#### Material shown ####

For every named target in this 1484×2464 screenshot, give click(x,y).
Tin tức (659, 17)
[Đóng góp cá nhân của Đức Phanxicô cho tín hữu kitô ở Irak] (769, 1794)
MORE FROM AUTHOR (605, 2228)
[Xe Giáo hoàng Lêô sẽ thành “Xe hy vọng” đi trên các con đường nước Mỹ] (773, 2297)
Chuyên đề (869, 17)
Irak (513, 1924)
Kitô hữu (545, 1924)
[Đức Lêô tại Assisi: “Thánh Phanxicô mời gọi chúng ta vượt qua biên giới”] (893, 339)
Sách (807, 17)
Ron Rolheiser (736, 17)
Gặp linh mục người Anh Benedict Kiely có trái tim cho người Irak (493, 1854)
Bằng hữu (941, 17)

####

Give the records back in full, word for word.

For every named target in this 1484×2464 screenshot, give click(x,y).
Tin tức (659, 17)
[Đóng góp cá nhân của Đức Phanxicô cho tín hữu kitô ở Irak] (769, 1794)
MORE FROM AUTHOR (605, 2228)
[Xe Giáo hoàng Lêô sẽ thành “Xe hy vọng” đi trên các con đường nước Mỹ] (773, 2297)
Chuyên đề (869, 17)
Irak (513, 1924)
Kitô hữu (545, 1924)
[Đức Lêô tại Assisi: “Thánh Phanxicô mời gọi chúng ta vượt qua biên giới”] (893, 339)
Sách (807, 17)
Ron Rolheiser (736, 17)
Gặp linh mục người Anh Benedict Kiely có trái tim cho người Irak (493, 1854)
Bằng hữu (941, 17)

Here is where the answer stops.